Over one thousand different mutant alleles of CFTR have been described. Any mutation that prevents CFTR from sufficiently transporting ions can lead to cystic fibrosis (CF). Worldwide, the most common CFTR allele among CF patients is called ΔF508 (delta-F508 or PHE508DEL), which is a deletion of three nucleotides that eliminates a phenylalanine (F) from position 508 of the 1480 amino acid wild-type protein. Mutation ΔF508 causes CFTR to be folded improperly in the endoplasmic reticulum (ER) and preventing CFTR from reaching the cell membrane. The allele ΔF508 accounts for approximately 70% of CF cases in North America, with ~1/25 people of European descent being carriers. The high frequency of the ΔF508 allele around the world has led to speculation that it may confer some selective advantage to heterozygotes, perhaps by reducing dehydration during cholera epidemics or by reducing susceptibility to certain pathogens that bind to epithelial membranes, although little data has been uncovered to support these hypotheses. However, recent mining of health data and genetic data from over 19,000 CFTR mutant allele heterozygotes suggests that heterozygotes exhibit an increased incidence of a variety of conditions including infertility, pancreatitis, diabetes, short stature, failure to thrive, constipation and scoliosis (Miller et al., 2020).

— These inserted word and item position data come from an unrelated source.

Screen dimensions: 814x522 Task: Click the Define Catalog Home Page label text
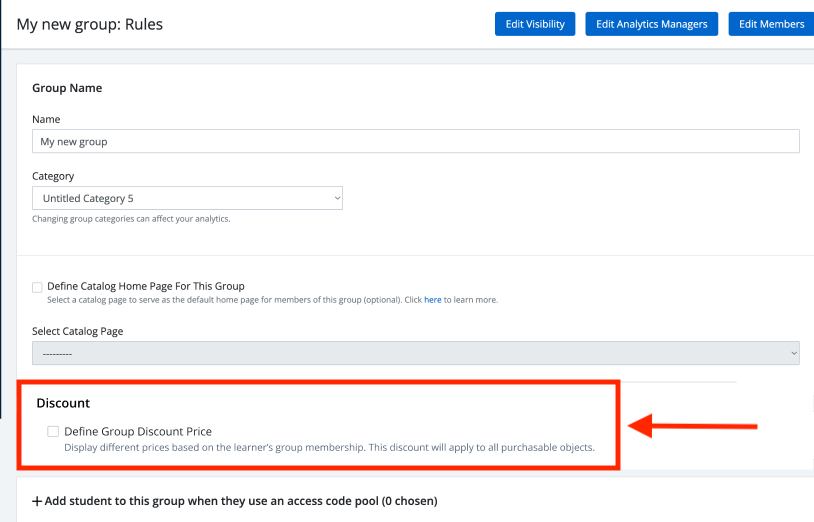(146, 286)
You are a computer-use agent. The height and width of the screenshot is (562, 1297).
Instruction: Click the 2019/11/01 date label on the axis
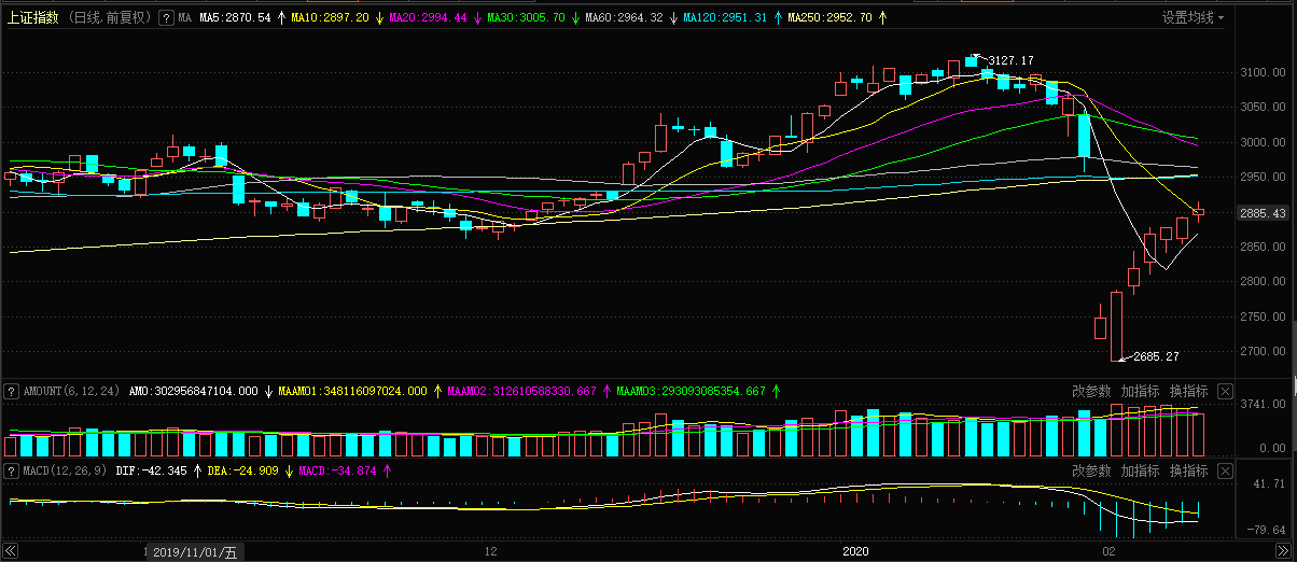pyautogui.click(x=196, y=552)
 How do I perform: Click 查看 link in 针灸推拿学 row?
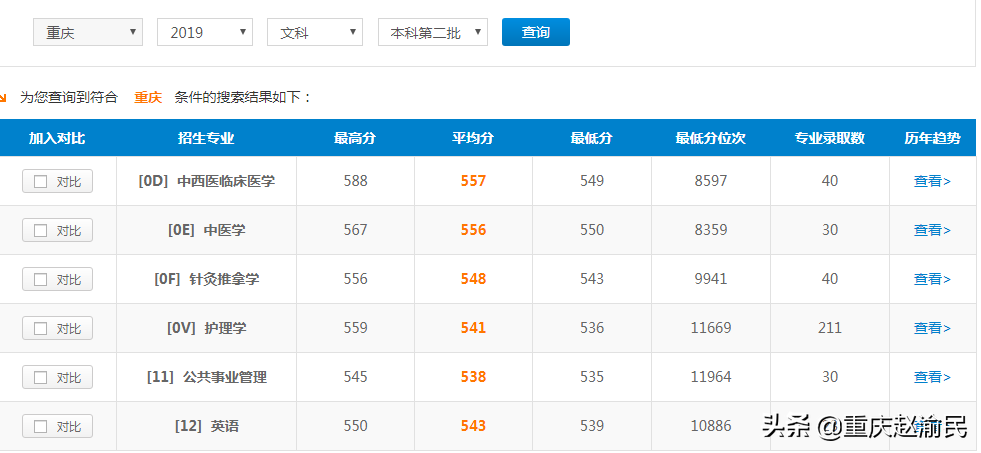click(932, 280)
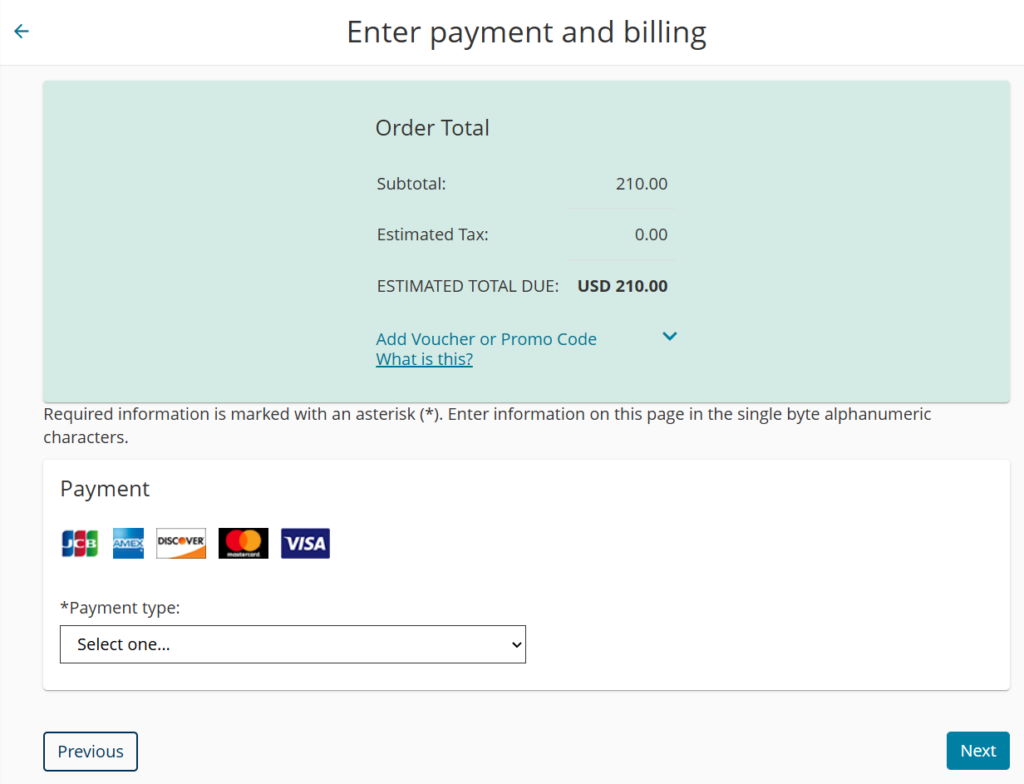Viewport: 1024px width, 784px height.
Task: Click the "Enter payment and billing" title
Action: tap(526, 32)
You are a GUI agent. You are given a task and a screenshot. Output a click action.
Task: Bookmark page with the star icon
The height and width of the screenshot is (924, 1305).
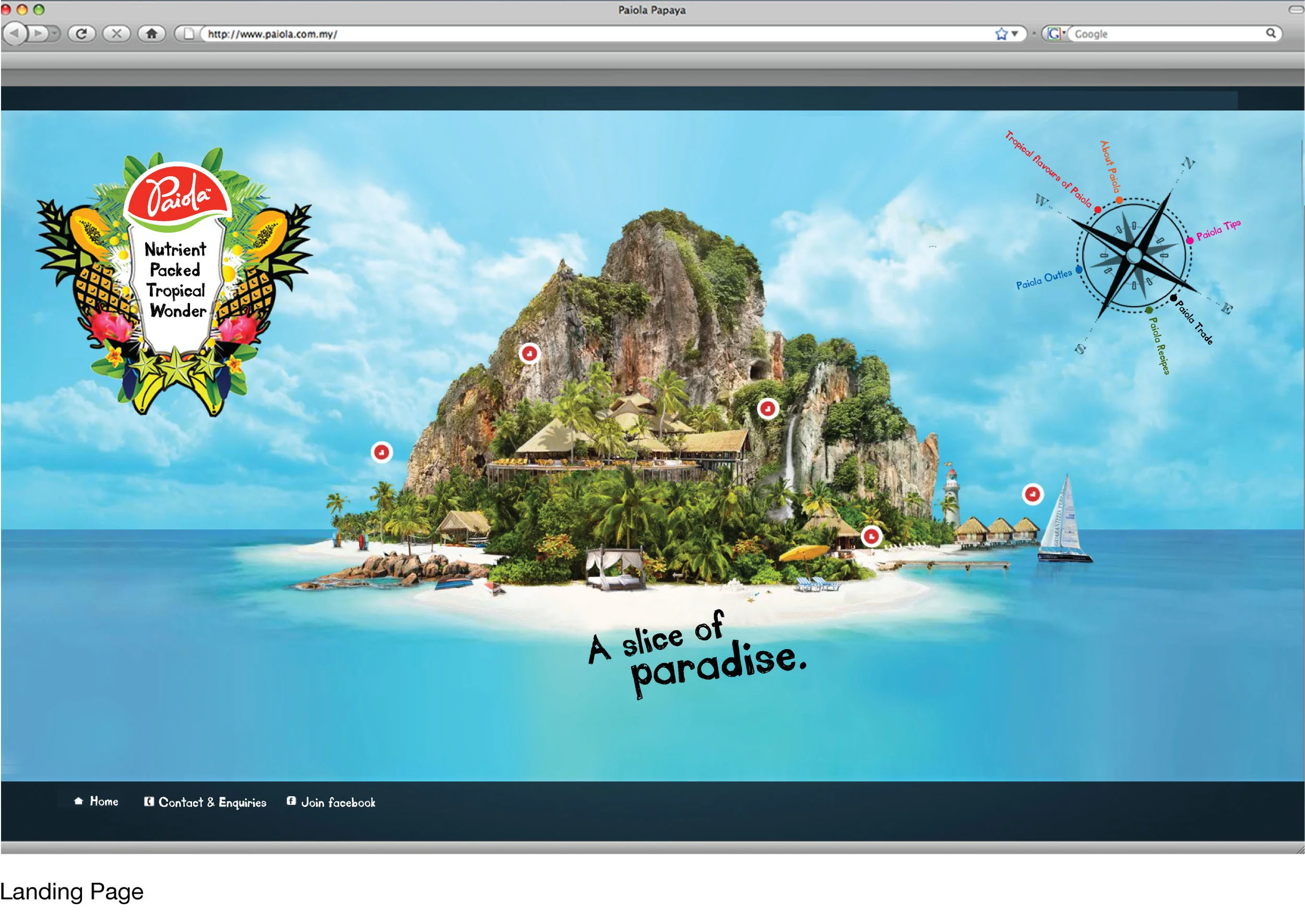(x=1001, y=34)
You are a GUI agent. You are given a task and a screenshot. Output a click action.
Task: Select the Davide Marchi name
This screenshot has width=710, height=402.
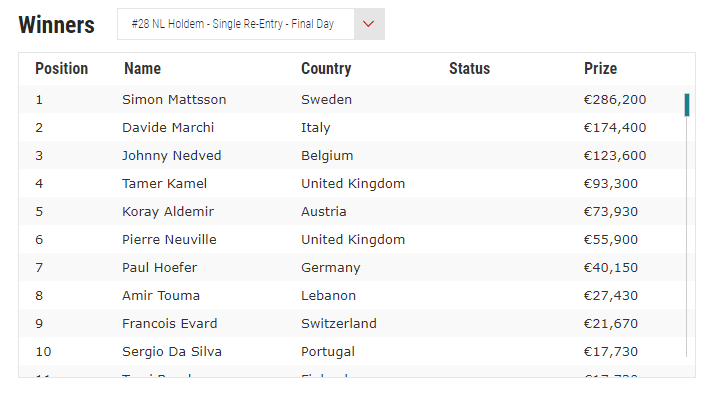(168, 128)
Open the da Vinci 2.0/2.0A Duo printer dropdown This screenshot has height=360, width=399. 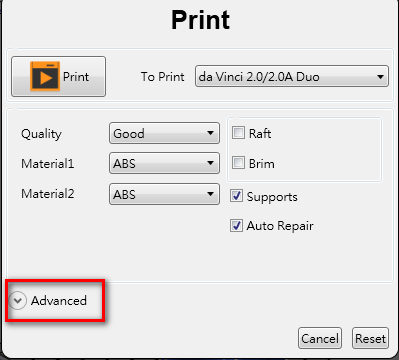point(292,76)
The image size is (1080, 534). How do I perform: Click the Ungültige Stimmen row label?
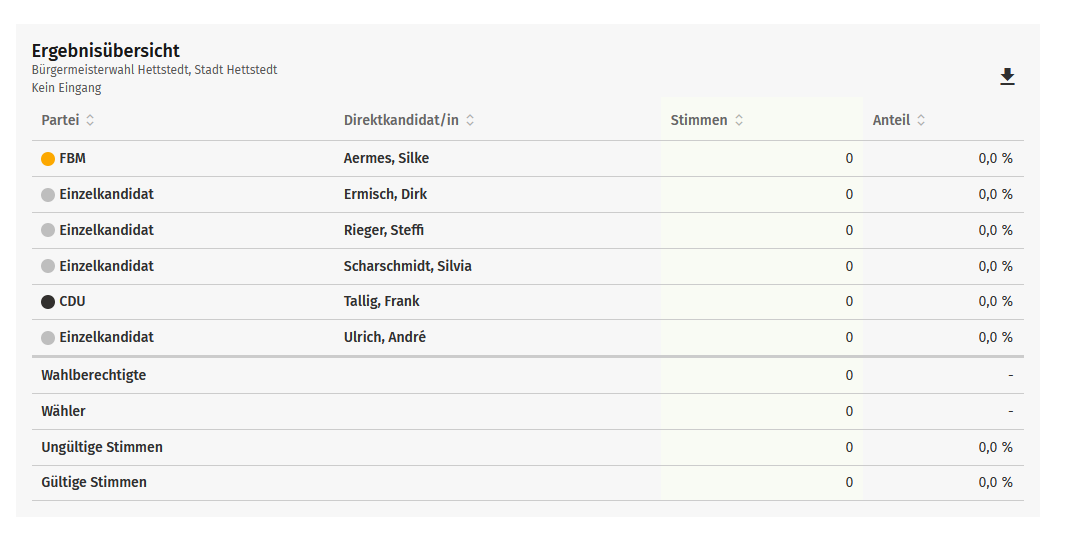coord(101,447)
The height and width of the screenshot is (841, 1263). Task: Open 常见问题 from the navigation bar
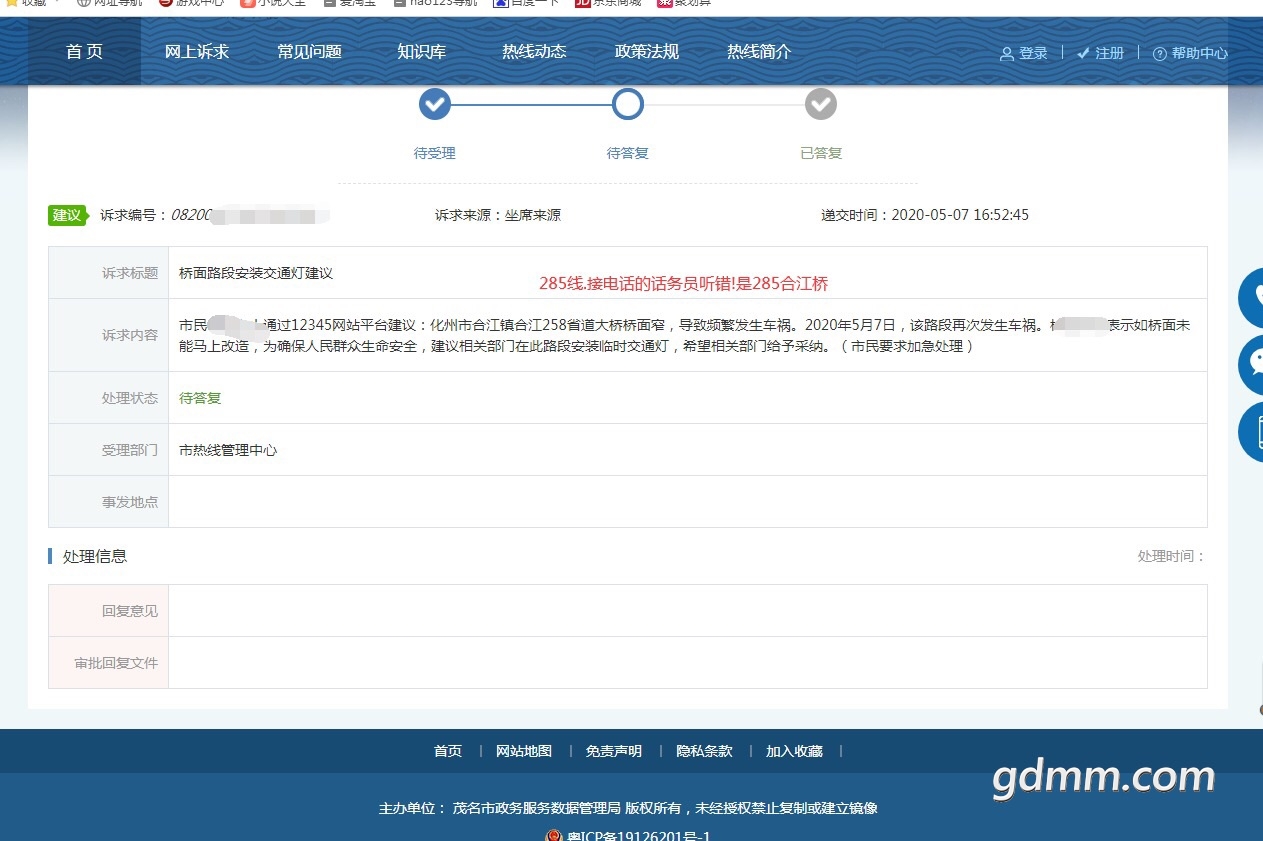coord(309,52)
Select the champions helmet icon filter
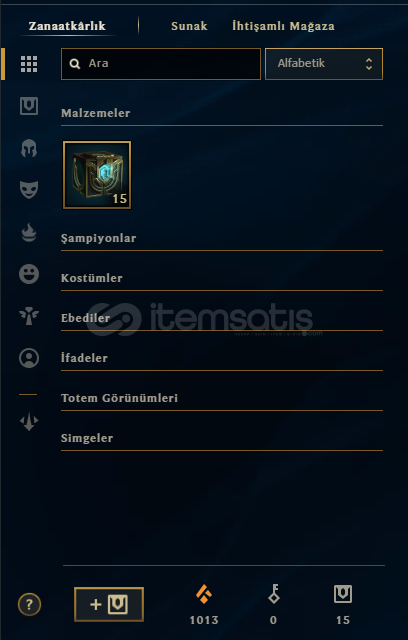The width and height of the screenshot is (408, 640). 29,148
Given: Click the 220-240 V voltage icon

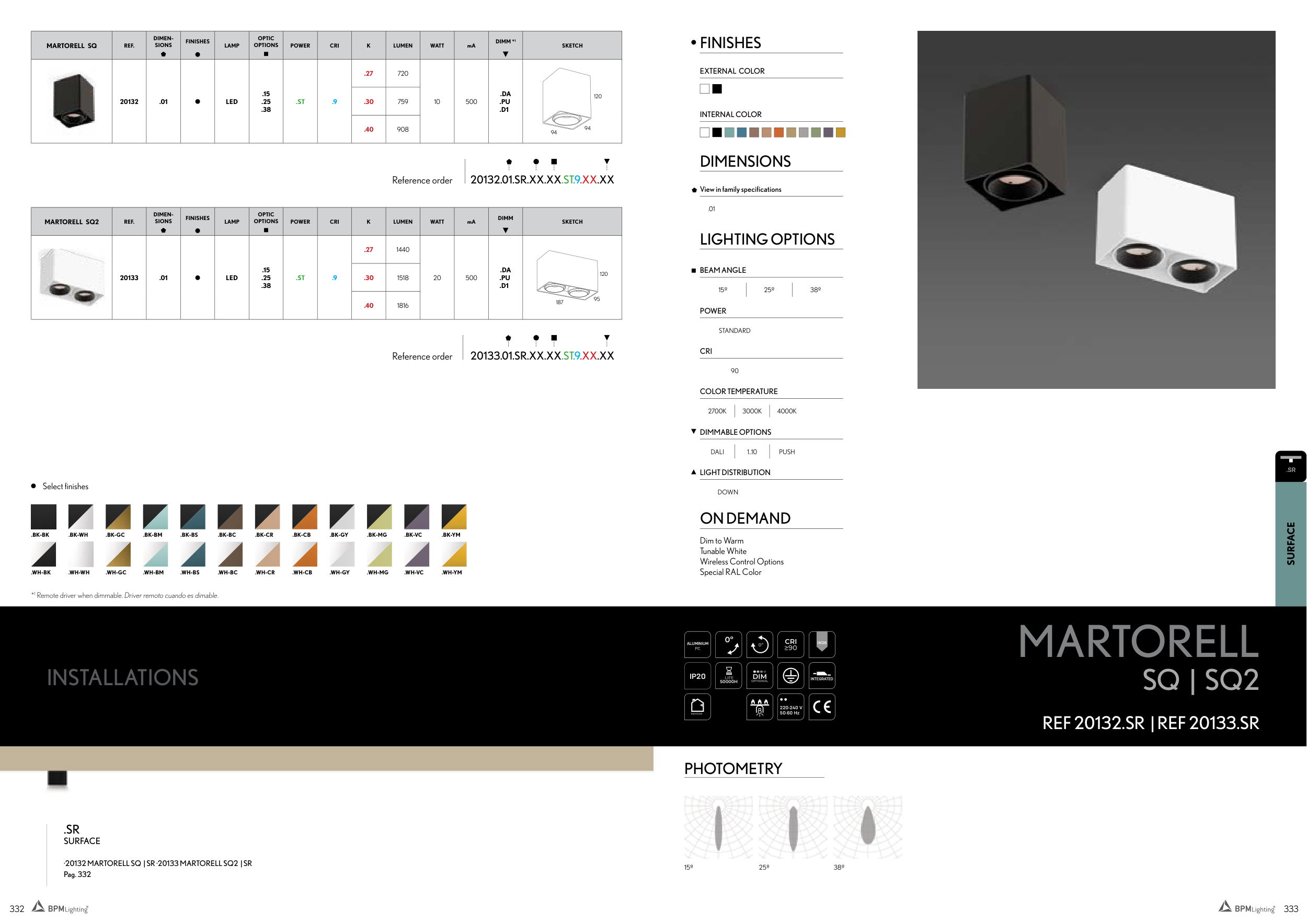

CFTR is also notable because it is one of the well-characterized genetic diseases for which a drug has been developed that compensates for the effects of a specific mutation. The drug, Kalydeco® (ivacaftor) made by Vertex Pharmaceuticals, was approved by the FDA and Health Canada in 2012, decades after the CFTR gene was first mapped to DNA markers (Tsui et al. 1985; Wainwright et al. 1985; White et al., 1985) and cloned (Kerem et al. 1989; Riordan et al. 1989; Rommens et al. 1989). Kalydeco is effective on only some CFTR mutations, for example G551D (i.e. where glycine is substituted by aspartic acid at position 551 of the protein; GLY551ASP). This mutation is found in less than 5% of CF patients. The G551D mutation affects the ability of ATP to bind to CFTR and open the channel it for transport. Kalydeco® compensates for the mutation by binding to CFTR and holding it in an open conformation. Kalydeco® is priced at approximately $300,000 per patient per year, but costs may be covered by insurance. In 2015 an additional drug, Orkambi® was approved. This therapy combines ivacaftor with a second drug lumacaftor, which increases the trafficking of the ΔF508 protein to the cell surface. Like Kalydeco, Orkambi costs about $300,000 per year.
Watch this video about Cystic Fibrosis Mechanism and Treatment (from HHMI BioInteractive).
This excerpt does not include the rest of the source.